What is needed
From the entries below, transcribe exactly the lines between the line holding "Task: Open the HUD options" and the line holding "Open the Shownieuws", inclusive; skip all other lines.

***** Provided data *****

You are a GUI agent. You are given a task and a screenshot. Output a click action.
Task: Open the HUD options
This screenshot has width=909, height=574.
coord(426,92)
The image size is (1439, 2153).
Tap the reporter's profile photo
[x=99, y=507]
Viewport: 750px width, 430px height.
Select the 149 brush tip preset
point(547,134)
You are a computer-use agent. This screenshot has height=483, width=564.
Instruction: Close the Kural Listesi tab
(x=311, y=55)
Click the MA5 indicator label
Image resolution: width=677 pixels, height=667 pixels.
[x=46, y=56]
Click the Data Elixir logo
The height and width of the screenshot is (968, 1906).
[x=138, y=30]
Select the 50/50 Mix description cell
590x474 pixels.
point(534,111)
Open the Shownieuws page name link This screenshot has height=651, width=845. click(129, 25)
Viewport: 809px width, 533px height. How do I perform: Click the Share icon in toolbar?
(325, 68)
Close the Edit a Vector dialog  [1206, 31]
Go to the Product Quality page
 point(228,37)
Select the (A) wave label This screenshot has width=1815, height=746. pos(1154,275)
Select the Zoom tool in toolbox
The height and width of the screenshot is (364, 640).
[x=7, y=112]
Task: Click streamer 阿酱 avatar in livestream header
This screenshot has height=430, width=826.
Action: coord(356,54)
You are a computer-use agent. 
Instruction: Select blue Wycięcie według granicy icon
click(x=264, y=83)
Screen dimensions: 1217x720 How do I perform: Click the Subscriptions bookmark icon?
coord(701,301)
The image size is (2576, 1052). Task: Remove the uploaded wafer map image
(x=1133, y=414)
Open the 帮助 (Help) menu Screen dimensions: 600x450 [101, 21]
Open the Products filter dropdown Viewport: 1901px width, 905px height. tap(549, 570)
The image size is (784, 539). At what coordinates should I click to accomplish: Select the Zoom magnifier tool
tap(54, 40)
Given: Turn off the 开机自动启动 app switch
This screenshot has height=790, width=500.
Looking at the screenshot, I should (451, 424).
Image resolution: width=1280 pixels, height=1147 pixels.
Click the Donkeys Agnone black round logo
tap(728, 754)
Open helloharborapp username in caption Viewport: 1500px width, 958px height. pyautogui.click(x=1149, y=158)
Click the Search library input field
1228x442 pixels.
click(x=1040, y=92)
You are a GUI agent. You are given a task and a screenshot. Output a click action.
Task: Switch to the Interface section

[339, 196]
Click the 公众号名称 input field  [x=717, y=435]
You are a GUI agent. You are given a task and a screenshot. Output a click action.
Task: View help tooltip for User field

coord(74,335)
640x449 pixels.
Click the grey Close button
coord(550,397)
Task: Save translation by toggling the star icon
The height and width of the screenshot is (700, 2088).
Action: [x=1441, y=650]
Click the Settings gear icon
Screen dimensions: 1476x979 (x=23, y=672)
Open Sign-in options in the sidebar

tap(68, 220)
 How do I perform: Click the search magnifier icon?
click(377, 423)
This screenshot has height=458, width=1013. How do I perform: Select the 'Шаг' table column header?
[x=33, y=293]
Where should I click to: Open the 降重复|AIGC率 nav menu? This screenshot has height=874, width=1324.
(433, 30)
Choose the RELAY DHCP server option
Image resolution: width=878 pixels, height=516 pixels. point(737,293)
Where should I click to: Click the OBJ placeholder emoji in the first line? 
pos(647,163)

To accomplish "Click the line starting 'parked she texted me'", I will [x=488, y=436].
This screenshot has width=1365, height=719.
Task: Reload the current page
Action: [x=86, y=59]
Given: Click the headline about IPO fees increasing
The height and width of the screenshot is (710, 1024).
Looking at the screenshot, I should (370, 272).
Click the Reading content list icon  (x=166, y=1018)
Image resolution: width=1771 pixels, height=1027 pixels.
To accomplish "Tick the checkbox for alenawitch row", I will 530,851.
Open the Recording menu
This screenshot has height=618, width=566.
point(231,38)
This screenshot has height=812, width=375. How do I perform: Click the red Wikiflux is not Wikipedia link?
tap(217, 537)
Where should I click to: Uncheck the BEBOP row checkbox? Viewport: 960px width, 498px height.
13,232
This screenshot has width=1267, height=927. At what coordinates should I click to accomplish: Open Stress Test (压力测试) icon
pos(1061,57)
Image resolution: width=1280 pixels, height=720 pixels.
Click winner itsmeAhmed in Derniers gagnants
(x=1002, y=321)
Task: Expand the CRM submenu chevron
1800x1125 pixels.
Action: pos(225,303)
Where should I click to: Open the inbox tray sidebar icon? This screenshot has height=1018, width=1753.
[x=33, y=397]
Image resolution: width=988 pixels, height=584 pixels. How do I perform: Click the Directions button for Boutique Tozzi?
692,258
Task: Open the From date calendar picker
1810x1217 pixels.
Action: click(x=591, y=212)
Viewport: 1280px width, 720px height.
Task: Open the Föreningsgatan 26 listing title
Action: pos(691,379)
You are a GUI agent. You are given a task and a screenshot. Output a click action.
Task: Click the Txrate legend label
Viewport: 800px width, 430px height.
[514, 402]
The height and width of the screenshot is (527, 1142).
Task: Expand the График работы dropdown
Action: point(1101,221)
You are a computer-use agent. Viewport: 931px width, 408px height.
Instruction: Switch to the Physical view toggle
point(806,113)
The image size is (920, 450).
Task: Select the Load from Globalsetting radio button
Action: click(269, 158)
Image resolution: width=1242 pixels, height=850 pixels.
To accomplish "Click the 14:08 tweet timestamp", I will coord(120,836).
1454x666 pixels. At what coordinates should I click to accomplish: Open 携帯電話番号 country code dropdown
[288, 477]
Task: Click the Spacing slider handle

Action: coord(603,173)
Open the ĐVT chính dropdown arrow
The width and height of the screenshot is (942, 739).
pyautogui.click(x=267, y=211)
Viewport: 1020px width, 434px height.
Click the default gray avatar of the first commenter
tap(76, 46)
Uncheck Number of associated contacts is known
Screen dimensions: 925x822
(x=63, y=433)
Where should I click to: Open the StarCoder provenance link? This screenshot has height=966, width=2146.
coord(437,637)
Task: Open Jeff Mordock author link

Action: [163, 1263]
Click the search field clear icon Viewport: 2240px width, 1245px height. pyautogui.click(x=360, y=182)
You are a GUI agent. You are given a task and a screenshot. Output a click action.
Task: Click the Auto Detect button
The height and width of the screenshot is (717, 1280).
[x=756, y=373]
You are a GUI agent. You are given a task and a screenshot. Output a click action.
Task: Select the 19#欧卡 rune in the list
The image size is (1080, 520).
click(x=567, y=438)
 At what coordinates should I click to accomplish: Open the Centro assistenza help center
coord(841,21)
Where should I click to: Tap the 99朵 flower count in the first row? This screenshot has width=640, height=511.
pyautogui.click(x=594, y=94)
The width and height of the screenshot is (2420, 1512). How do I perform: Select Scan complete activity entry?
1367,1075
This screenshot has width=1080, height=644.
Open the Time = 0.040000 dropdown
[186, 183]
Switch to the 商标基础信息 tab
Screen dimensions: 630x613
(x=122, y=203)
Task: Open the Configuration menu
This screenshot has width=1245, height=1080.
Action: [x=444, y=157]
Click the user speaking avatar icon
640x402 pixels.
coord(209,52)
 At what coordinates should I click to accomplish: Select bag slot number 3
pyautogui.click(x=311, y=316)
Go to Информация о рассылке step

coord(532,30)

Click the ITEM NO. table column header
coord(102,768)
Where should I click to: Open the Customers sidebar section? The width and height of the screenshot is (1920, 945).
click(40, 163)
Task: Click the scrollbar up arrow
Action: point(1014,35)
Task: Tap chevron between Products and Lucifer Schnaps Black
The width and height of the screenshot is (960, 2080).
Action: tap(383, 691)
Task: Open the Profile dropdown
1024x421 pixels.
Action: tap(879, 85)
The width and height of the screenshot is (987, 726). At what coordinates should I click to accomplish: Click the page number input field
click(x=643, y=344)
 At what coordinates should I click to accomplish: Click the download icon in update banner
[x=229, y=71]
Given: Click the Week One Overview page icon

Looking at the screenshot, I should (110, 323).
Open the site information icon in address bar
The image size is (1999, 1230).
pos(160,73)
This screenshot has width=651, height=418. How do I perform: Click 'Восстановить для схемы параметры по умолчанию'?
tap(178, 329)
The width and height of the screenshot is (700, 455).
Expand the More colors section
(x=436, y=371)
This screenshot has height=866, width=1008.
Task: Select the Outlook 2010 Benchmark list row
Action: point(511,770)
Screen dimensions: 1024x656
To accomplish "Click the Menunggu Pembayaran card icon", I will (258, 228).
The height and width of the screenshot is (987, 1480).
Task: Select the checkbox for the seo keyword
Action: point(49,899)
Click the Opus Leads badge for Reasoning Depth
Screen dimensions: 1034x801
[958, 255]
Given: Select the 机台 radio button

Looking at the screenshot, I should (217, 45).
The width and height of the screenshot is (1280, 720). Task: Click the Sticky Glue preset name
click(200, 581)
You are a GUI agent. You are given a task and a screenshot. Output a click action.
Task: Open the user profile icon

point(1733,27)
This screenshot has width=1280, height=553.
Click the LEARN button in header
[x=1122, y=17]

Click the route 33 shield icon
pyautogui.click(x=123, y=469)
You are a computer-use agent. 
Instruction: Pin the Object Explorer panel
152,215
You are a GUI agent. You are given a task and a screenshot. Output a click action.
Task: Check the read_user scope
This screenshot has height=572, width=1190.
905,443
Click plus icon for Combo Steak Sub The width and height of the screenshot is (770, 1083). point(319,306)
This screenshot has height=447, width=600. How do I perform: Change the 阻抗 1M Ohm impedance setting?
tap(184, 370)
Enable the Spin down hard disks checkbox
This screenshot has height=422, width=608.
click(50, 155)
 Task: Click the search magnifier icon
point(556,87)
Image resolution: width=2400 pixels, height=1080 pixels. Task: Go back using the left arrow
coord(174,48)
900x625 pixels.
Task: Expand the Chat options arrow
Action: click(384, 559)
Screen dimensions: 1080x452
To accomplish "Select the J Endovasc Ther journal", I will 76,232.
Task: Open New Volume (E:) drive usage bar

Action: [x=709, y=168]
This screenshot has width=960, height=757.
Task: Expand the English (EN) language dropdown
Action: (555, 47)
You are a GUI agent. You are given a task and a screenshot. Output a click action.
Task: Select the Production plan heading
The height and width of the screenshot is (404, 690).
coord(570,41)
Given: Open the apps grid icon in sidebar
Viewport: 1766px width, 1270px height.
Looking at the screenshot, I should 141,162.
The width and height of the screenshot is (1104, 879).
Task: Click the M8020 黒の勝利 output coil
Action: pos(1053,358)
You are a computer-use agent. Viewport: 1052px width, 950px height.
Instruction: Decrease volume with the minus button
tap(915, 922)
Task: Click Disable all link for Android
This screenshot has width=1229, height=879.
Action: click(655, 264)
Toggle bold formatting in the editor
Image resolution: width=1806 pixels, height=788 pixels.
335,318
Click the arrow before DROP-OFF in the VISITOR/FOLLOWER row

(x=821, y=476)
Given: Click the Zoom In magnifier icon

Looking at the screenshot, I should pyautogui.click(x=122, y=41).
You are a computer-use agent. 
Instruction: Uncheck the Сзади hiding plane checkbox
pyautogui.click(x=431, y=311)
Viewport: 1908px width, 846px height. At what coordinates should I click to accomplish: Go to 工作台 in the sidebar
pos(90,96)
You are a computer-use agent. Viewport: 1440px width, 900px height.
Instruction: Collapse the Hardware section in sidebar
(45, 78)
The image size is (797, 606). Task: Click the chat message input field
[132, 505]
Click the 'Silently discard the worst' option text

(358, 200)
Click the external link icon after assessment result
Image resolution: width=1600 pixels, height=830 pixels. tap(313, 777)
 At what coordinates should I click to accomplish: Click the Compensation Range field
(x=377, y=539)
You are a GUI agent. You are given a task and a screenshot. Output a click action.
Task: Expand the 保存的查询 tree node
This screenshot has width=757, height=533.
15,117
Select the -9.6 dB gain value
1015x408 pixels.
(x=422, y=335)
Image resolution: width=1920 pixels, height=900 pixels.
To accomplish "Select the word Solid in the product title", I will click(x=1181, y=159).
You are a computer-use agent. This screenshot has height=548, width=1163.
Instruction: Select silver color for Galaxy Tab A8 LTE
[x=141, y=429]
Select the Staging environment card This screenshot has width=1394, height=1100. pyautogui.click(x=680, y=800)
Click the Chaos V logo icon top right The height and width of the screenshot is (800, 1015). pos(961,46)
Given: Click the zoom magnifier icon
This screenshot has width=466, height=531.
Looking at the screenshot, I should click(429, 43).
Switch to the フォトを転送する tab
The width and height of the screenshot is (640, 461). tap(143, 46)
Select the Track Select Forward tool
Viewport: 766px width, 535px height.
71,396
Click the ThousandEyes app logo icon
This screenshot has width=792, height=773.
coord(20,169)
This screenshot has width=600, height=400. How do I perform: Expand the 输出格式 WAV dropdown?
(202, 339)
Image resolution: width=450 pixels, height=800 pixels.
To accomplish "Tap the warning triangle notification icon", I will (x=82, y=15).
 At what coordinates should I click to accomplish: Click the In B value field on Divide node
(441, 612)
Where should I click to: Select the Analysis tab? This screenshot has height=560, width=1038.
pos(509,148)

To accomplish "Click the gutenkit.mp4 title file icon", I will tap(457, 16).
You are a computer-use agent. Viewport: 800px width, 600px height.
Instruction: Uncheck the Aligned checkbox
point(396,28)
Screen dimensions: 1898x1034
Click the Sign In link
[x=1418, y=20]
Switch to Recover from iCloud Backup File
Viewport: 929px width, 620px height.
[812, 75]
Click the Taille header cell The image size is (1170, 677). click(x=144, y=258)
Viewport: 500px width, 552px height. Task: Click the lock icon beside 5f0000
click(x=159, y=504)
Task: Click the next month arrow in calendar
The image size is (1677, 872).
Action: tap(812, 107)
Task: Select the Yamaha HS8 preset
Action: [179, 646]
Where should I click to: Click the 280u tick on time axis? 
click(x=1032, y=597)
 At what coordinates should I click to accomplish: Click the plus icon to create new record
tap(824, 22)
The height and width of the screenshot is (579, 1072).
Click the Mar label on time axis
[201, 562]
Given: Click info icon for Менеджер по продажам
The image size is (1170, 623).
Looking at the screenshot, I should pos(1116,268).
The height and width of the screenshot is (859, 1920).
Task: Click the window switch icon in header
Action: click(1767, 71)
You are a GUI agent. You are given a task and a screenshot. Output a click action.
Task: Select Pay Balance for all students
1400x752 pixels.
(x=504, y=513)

*****

Answer for this exercise
Task: Open the HUD options
This screenshot has width=909, height=574.
coord(426,92)
The image size is (1439, 2153).
Tap the reporter's profile photo
[x=99, y=507]
Viewport: 750px width, 430px height.
Select the 149 brush tip preset
point(547,134)
You are a computer-use agent. This screenshot has height=483, width=564.
Instruction: Close the Kural Listesi tab
(x=311, y=55)
Click the MA5 indicator label
Image resolution: width=677 pixels, height=667 pixels.
[x=46, y=56]
Click the Data Elixir logo
The height and width of the screenshot is (968, 1906).
[x=138, y=30]
Select the 50/50 Mix description cell
590x474 pixels.
point(534,111)
Open the Shownieuws page name link This screenshot has height=651, width=845. click(129, 25)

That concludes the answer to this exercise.